Systemic risk could be the silver bullet everyone is looking for in portfolio management, with high systemic risk in markets proven to be a precursor to heightened tail risk.
The measure of systemic risk is useful for separating a fragile from a resilient market and, while it doesn’t tell you about an individual tail-risk event, it gives an indication of when it may be approaching so portfolios can be positioned to cushion the blow. Similarly if the systemic risk measures shows markets are resilient, portfolios can be positioned to take advantage of that.
Chief investment officer of Windham Capital Management, professor of finance at Massachusetts Institute of Technology and co-founder of State Street Associates, Mark Kritzman says implied systemic risk, or the absorption ratio, is a measure of how tightly coupled or unified the markets are.
When they are tightly coupled, or there is a high absorption ratio, then markets are more fragile in the sense that negative shocks propagate more quickly and broadly than when markets are loosely linked.
“We have done a lot of work to show the degree of systemic risk is very important to managing a portfolio; it’s very informative. Returns on average are lower when systemic risk is high,” Kritzman says.
Backed up by research
Principal Components as a Measure of Systemic Risk – research by Kritzman, Yanzhen Li, Sebastien Page and Roberto Rigobon – shows that the absorption ratio captures market fragility.
Specifically the paper shows that most significant US stock market drawdowns have been preceded by spikes in the absorption ratio; that stock prices, on average, have depreciated significantly following spikes in the absorption ratio and on average appreciated significantly in the wake of sharp declines in the absorption ratio.
It also showed that the absorption ratio was a leading indicator of US housing market bubble; the absorption ratio systemically rose in advance of market turbulence; and that important milestones throughout the global financial crisis coincided with shifts in the absorption ratio.
“In short, the absorption ratio appears to serve as an extremely effective measure of systemic risk in financial markets,” the paper states.
Kritzman has done some work with the US government on the predictive power of the absorption ratio.

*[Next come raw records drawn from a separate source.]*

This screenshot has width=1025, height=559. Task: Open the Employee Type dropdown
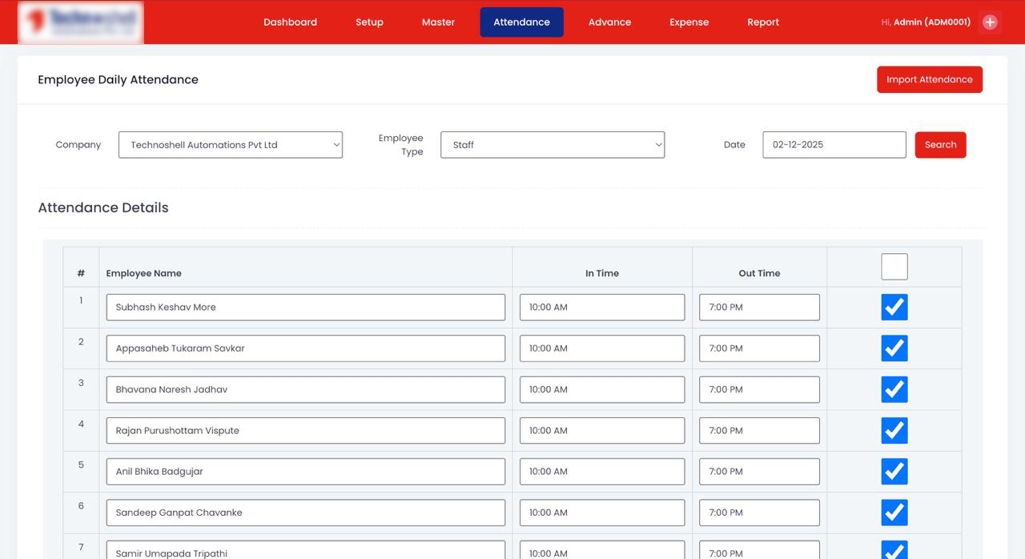pyautogui.click(x=552, y=145)
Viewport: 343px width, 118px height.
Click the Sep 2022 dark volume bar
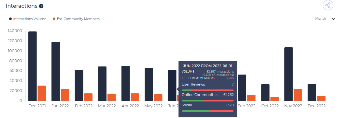click(242, 88)
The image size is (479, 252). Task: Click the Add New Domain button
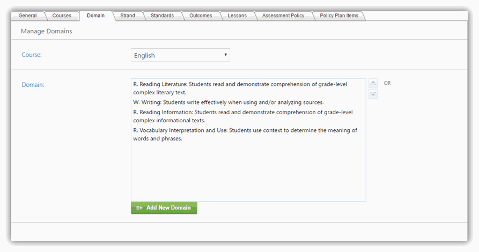(164, 207)
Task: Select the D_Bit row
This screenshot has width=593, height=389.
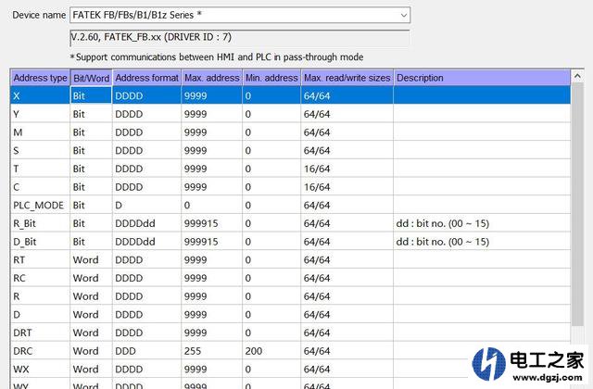Action: 40,242
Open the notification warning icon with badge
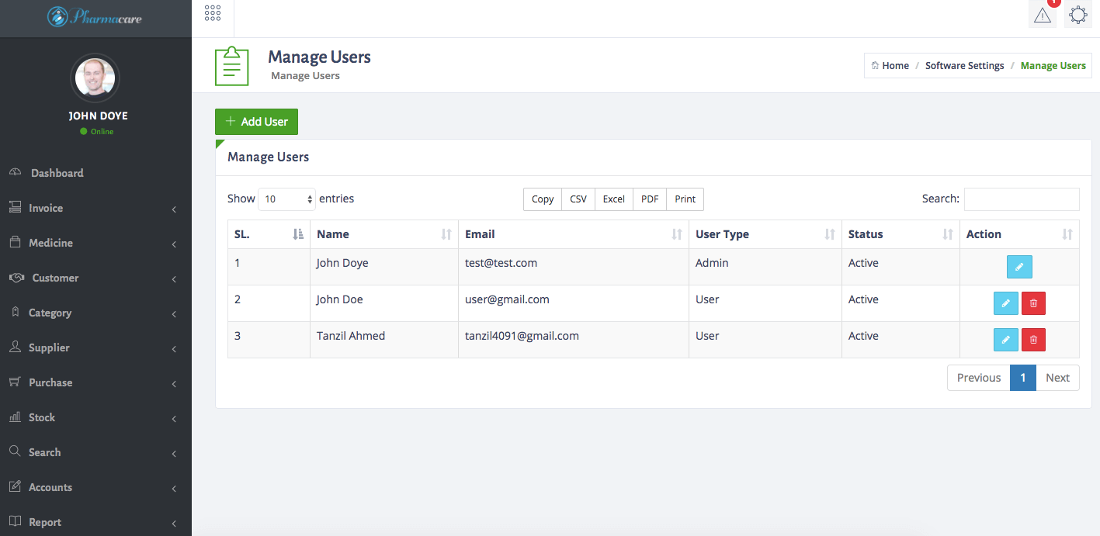Screen dimensions: 1100x536 pos(1042,14)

“We have demonstrated that the absorption ratio of the US housing market provided early signs of the emergence of a national housing bubble, long before the Fed recognised that fact.”

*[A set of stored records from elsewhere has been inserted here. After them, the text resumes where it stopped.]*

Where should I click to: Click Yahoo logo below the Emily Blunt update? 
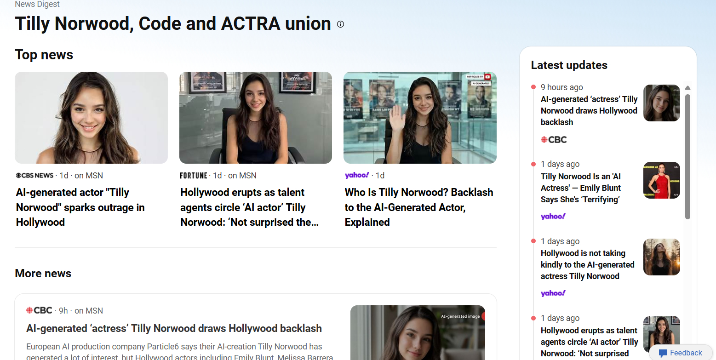point(553,217)
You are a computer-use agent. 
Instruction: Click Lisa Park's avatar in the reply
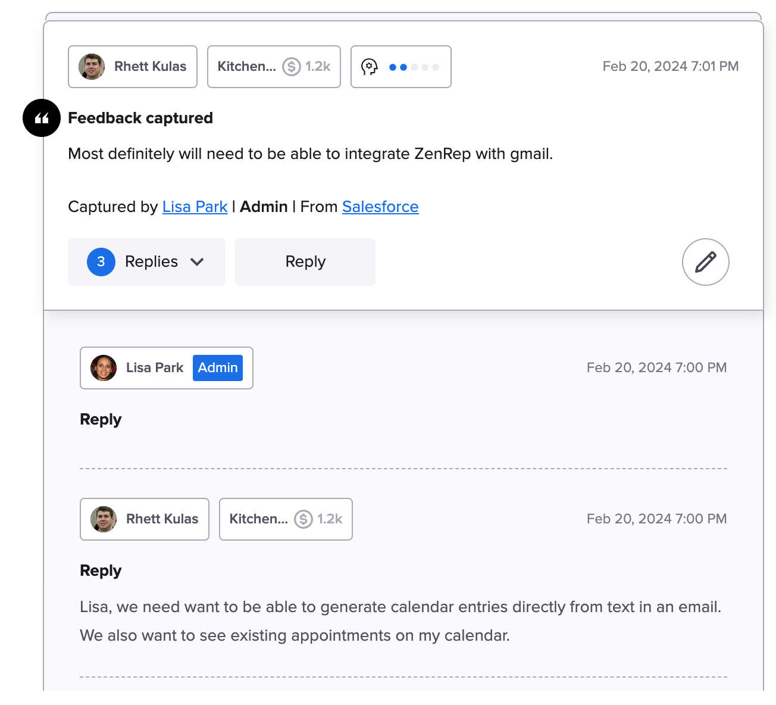tap(104, 368)
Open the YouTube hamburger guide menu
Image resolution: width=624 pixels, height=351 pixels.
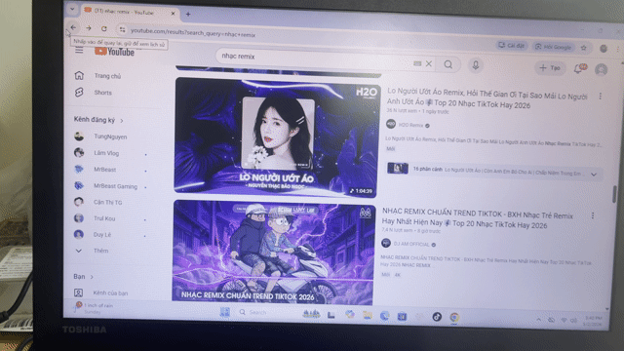click(x=79, y=50)
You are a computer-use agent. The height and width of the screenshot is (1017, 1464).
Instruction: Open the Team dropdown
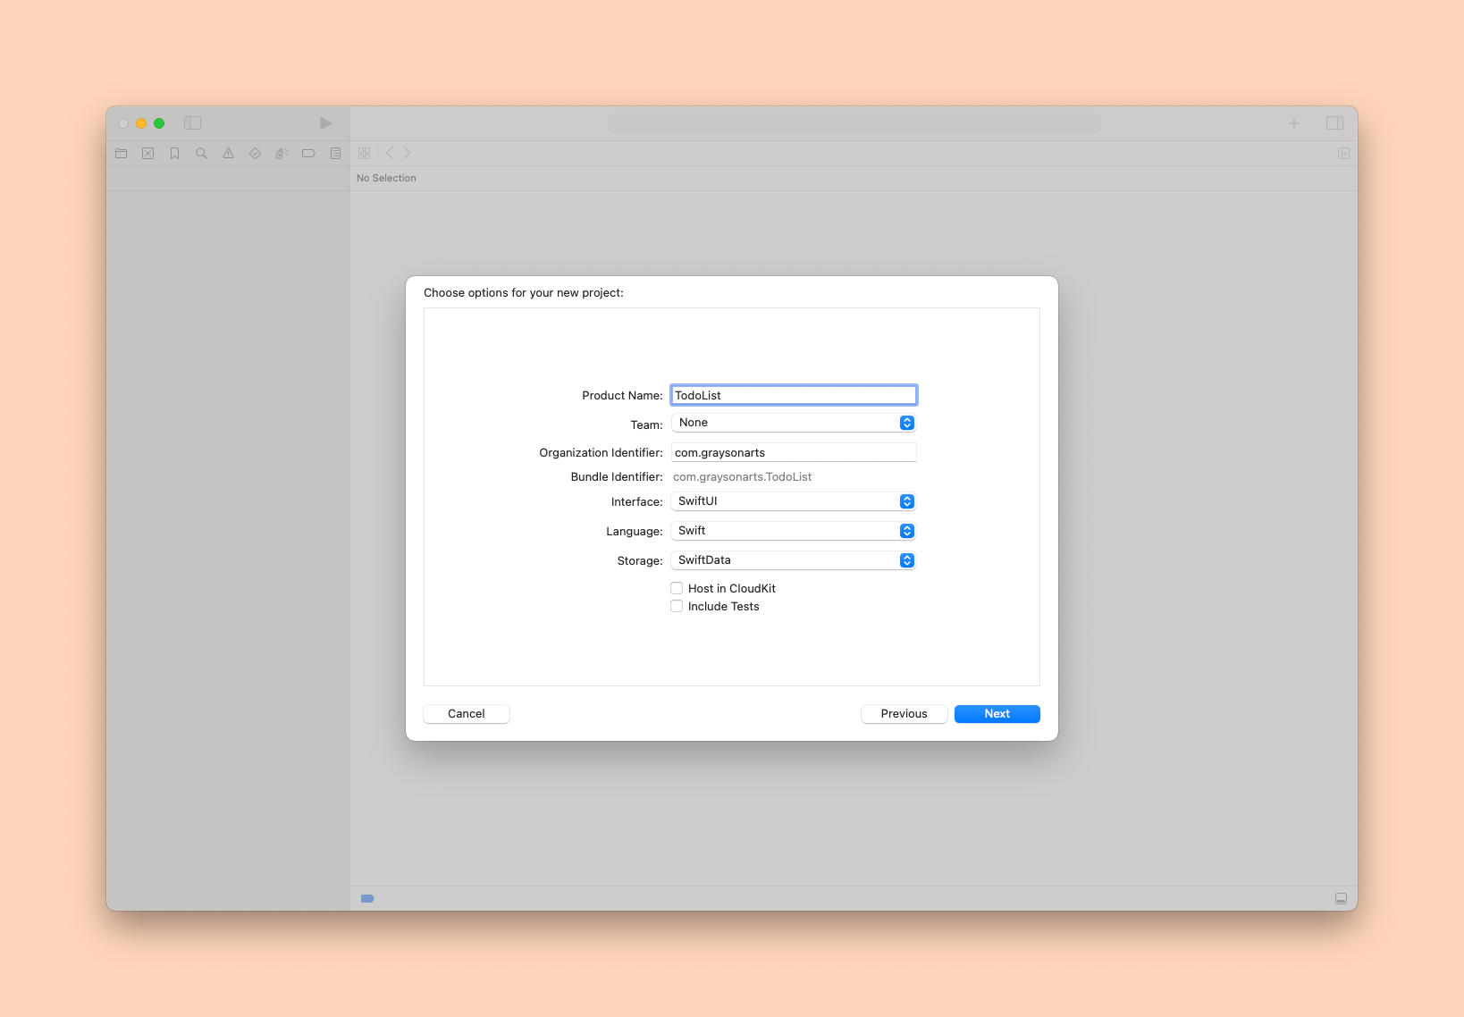pyautogui.click(x=793, y=423)
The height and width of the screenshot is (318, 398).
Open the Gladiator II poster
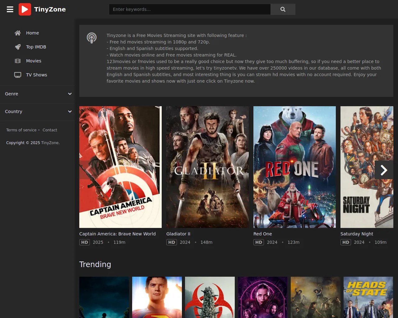tap(207, 167)
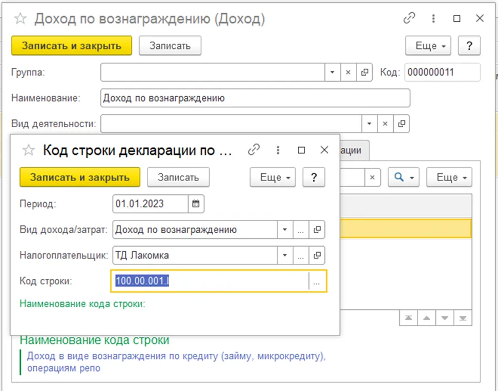Open the top Еще menu of the Доход form
This screenshot has width=498, height=391.
pos(428,46)
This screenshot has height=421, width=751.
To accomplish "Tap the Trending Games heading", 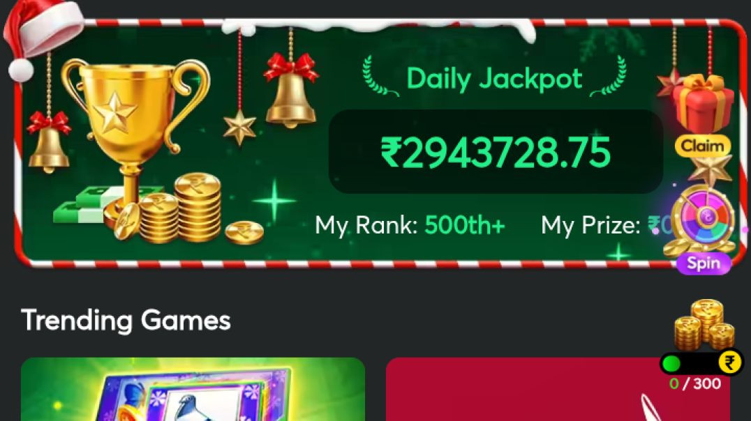I will (126, 321).
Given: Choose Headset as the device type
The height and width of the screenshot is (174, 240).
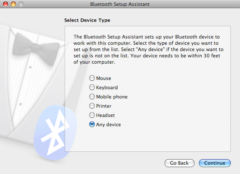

According to Kritzman, a company’s vulnerability to failure is partly due to its connectivity to other entities and how risky those other entities are, which policymakers have shown interest in.

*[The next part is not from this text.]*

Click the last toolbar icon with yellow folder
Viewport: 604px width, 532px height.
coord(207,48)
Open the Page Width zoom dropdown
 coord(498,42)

“Our calculation is just a residual of the math without the politics,” he says. “The Financial Stability Board came up with a list of 29 companies in two years, we have the same list in a few days.”
At the moment he thinks the most important sectors are financials, energy, and technology. Within the financial sector, Fritzman says the most systemically important individual financial institutions are Bank of America and Citibank.
“Lehman on average was not systemically important but it was at the time of the collapse.”
Windham looks at the world according to a proprietary Investment Risk Cycle, which describes how systemic risk and financial turbulence interact with each other and how that interaction impacts asset values.
The manager identifies six states of the world, each with “high” or “low” ratings for systemic risk and turbulence. In building portfolios, investors need to be cognisant that assets behave differently to each other within those different states.
According to Kritzman, in the first part of 2012, systemic risk has come back down.
“The first part of 2011, systemic risk judged the markets to be resilient. Then it became relatively fragile, moving up to about a five out of six, but news was positive so market didn’t sell off. Now systemic risk has come back down, and markets are relatively resilient,” he says.
To put this into perspective, the global financial crisis was off the scale with a measure more like an eight.
Straddling the academic and professional worlds, Kritzman has won prestigious awards, sits on several advisory and editorial boards, and teaches a graduate course in financial engineering at MIT.